From this foundation, we see how trauma builds a persistent architecture of fear in our lives. Chloe, now a psychologist, lives by a set of subconscious safety behaviors. These are actions many women will recognize. She clutches her keys between her fingers like a weapon. She checks the back seat of her car before getting in. She parks under streetlights. Subconscious safety behaviors become an automatic response to a world perceived as hostile. They are the quiet, daily rituals of a life shaped by the constant threat of violence. Her vigilance is ingrained. It's a psychological scar from a town-wide trauma twenty years ago, when six girls disappeared from her small Louisiana community.

This leads to a critical insight about home and safety. We think of home as a sanctuary. But for Chloe, that idea is corrupted. Trauma can poison familiar places, turning sanctuaries into sources of suspicion. Her childhood home was the epicenter of the horror. This memory infects her present. She struggles to feel safe in her own house as an adult. An unlit porch light isn't an oversight. It's a vulnerability. A dark road isn't just a dark road. It’s a disorienting void where all sense of direction is lost. The book shows how the past doesn't just haunt us. It actively re-wires our perception of the physical world. Safety becomes a fragile, fleeting illusion, constantly threatened by the echoes of what came before.

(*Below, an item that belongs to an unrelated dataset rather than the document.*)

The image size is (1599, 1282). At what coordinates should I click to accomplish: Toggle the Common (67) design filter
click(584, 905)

Module 2: The Double-Edged Sword of the Past

We've explored how fear is structured. Now let's examine how the past actively intrudes on the present. Chloe has built a successful life. She is "Doctor Chloe Davis," a respected psychologist. But her professional identity is a carefully constructed shield. The narrative makes it clear: The past exerts an inescapable pressure on the present. Twenty years later, a reporter from The New York Times calls her. He wants to talk about the anniversary of her father's crimes. The call is a spark. It ignites a firestorm of anxiety. Her breath catches. Her fingers shake. Her controlled, professional world is immediately threatened by the identity she can never shed: the daughter of a serial killer.

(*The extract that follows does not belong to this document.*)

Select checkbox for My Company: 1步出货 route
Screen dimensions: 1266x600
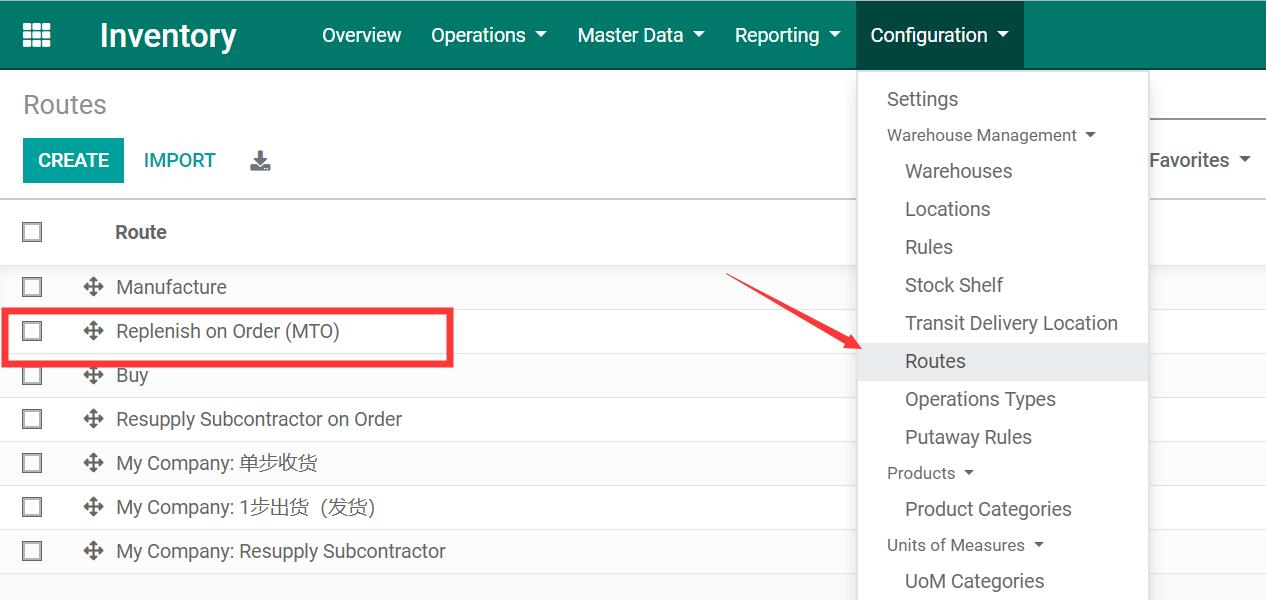tap(32, 507)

This pressure doesn't just come from the outside world. It comes from within, shaping her most intimate relationships. Here's where it gets complicated. Chloe's brother, Cooper, is her closest confidant. They share a bond forged in trauma. No one else can understand what they went through. But this shared history is also a source of conflict. Cooper is fiercely protective. He is skeptical of Chloe's fiancé, Daniel. He questions Daniel’s motives. He worries Daniel might be drawn to the notoriety of their family's story. This brings us to a tough realization. Shared trauma creates unbreakable bonds that also breed intense conflict and mistrust. Their relationship is a dance of fighting and making up. Cooper's protectiveness feels like judgment to Chloe. Chloe's desire for a normal life feels like denial to Cooper. They are the only two people who truly get it. And sometimes, that's the very thing that tears them apart.

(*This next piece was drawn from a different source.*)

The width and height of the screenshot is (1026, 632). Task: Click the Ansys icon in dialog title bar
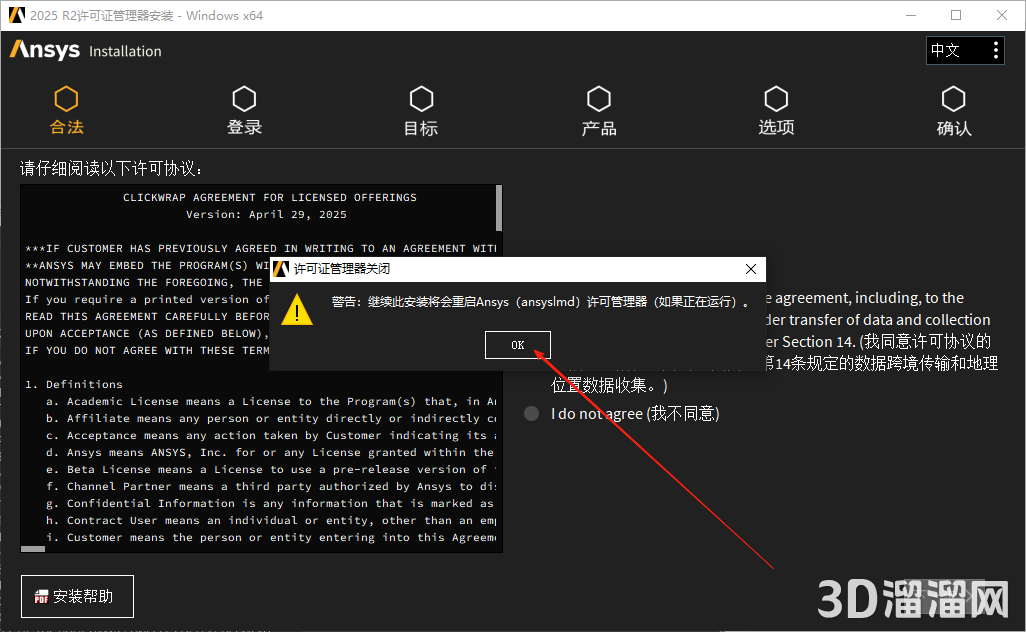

On top of all this, the past fundamentally warps Chloe's self-perception. She lives with a constant, gnawing fear of exposure. She believes her public persona is a fragile lie. One crack, and the "damaged" person underneath will be revealed. Cooper’s presence is a constant reminder of this. He sees through the facade. He knows her paranoia. He knows her fears. During one argument, Chloe yells that Cooper thinks no one could ever love someone "as fucked up as me." A traumatic identity can create a core belief that you are fundamentally broken and unlovable. This belief dictates her actions. It's why she hides her anxieties from Daniel. It's why she fears shattering into a million pieces. The greatest threat isn't just another killer. It's the fear that the world will see her as she sometimes sees herself: the damaged daughter of a monster.